Adrian Paci: Soft with Sorrow

Galerie Peter Kilchmann, Paris

Overview

Galerie Peter Kilchmann is delighted to present its seventh solo exhibition; and for the first time in its Paris gallery; by Adrian Paci (*1969 in Shkodra, Albania; lives and works between Milan and Shkodra). Entitled Soft with Sorrow, the exhibition features new paintings, works on paper, as well as the video installation Interregnum (2017).


Adrian Paci’s work is constructed in a relationship to moving images. He works from a corpus of multiple sources: amateur videos, YouTube clips, family films and cinema. For this new ensemble of paintings, Paci used as source material still images from video cassettes of weddings and funerals from rural Albania made between the 1990s and the 2000s that were given to him by friends. For other paintings such According to Pasolini (2023) and According to Paradjanov, Paci used as source material film stills from Pasolini’s Medea (1969) and Paradjanov’s The Colour of Pomegranates (1969) respectively, two authors whose films have inspired some of Paci’s earlier works.

 

Paci’s intention here is not to idolize the source or the context of these images. These elements are certainly respected, but the artist finds in them an intrinsic quality of autonomy:  the images, by not containing just information, become a place of ambiguity and enigma. Taken away them from their contexts, the images become something new.

 

Paci believes that before being a way of doing, painting is a way of seeing. Observing these images, they offer themselves as possible paintings. It does not matter whether the artist’s gaze attributes this pictorial dimension or whether they themselves carry this potentiality. The artist watches/finds/sees this physicality. The quivering of the colours, their transparencies, their thicknesses, the movement of the brush conspire to such an extent that carrying them onto the canvas becomes a necessity that follows the suggestion coming from the intrinsic quality of the image. “You just follow what you see, you apply your hands and the matter of the paint. As you would read a text aloud with the awareness that the voice is not only the text, it simultaneously produces a singular and somehow indipendent body. The painting then becomes the trace of this process,” says Paci. The painting has its own body. By standing autonomously in front of the viewer, it encourages dialogues and bold gestures. The painting does not conclude the process, it remains in a state of becoming, as if open, engaging the viewer to invest it with new possibilities. In this, Paci feels close to the two filmmakers whose imagination exploits a kind of collective memory (of history, of painting…) while moving the experience into an unexpected field for the viewer.

 

By not responding to any hierarchy, as suggested by the exhibition space, the sum of the intriguing ambiguity of these 18 new paintings and works on paper creates an infinitely vast field of possibilities where the spectator is invited to found a new territory, to build an unprecedented context.

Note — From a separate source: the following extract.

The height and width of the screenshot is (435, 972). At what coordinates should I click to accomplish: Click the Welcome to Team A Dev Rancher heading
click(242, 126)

As discussion pieces, ultimately, the works are a domain of coexistence. On the basis of this coexistence, Paci explores the relationships between fictions and realities, existential concerns and spaces devoted to fantasies and games. Rituals perfectly embody these dialogues between the processes of life and their dramatization. In Albania, after the collapse of the regime, these rituals were reactivated in an anarchic way. Despite their festive temperament, the sequences of Dancers (2023) possess all the fragility and freshness of a celebration in a precarious state. The Mourners (2023) had already been the subjects of earlier works.

 

Interregnum (2017) gathers fragments of videos documenting the funerals of communist dictators. These moments deeply broke apart the systems of power in which the individual was diluted in the political body. Pain, absent from the resolutely optimistic rhetoric of the regimes, finally surged forth in the public space. The absurd procession parades, the deceased is absent. A careful montage affirms that, despite everything, these individuals are animated by the complexity of singular emotions. To accompany the rituals that surround mourning and celebration, Paci highlights that in these contrasting conditions, the figures are taken over by gestures, by forms, by sounds, letting themselves be carried away in a similar choreography. The relationship is that of the individual to the collective, of singularity in a multitude, of subjects in an organic relationship, in communion with the lights and shadows of the landscape (Woman in the shadowsUnder the shadow, 2023). Painting helps to resolve these tensions by bringing everything back to the democratic level of the surface. Each element is deployed with equal importance.

 

Here, humanity is in a kind of perpetual movement. The silhouettes dance, appear at the corner of a leafy tree, disappear, in the crowd or in the corner of the painting, seemingly attracted by the distance or heading towards the heart of the ritual. The forces driving them are both vertical and horizontal. Thus, they move not only on the ground, the canvas or the paper, but between earth and heaven, in a state of levitation that one would not imagine to be inherent in sorts of spiritual creatures. They are present, anonymous, ageless, freed from any temporality. They vibrate in an archaic space, in this enigma that consecrates complicity/duplicity of joys and hardships, Soft with Sorrow.